Baca berita dengan sedikit iklan, klik di sini
ENTAH kenapa ia dijuluki ”Mozart”. Ia tak paham musik sama sekali. Mengapa pula ia ingin disebut penganut ajaran Kristen sejati? Ia nyaris tak tahu perayaan Paskah. Ia bilang, ia bukan rasis. Padahal ia ingin mengusir semua orang kulit berwarna dari Belanda.
Ia mengaku sutradara film, tapi tak mengerti film sama sekali. Ia ingin menegakkan kembali nilai-nilai budaya Belanda, tapi tak bisa menjelaskan budaya Belanda itu seperti apa. Ia gigih menyerukan demokrasi, tapi tak paham toleransi.

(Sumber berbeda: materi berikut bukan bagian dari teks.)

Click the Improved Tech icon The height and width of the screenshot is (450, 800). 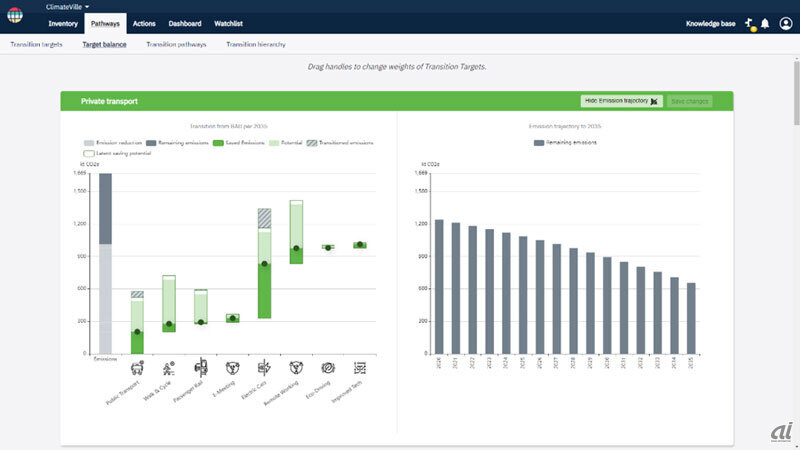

Itulah Geert Wilders, 44 tahun. Ingin memitoskan diri sebagai ”pria misterius”, lelaki pirang ini selalu dikawal oleh empat-lima bodyguard selama 7 x 24 jam. Ia nyaris tak tersentuh. ”Dia seorang monomaniak,” kata Bart Jan Spruyt, mantan penasihat media Wilders di partai yang didirikannya, Partai Kebebasan . ”It’s he, himself, and him.”
Spruyt mengaku sangat naif ketika menerima tawaran Wilders bergabung di partainya. Tapi dari situ Spruyt mengakui betapa lihainya Wilders memainkan media sebagai alatnya untuk menjadi tokoh populis. ”Ia tahu cara bermain dengan media dan tahu cara mendominasi debat publik. Ia adalah one man show,” kata Spruyt sambil menambahkan bahwa Wilders ”orang paling keras kepala dan paling tak bisa bekerja sama dengan orang lain.”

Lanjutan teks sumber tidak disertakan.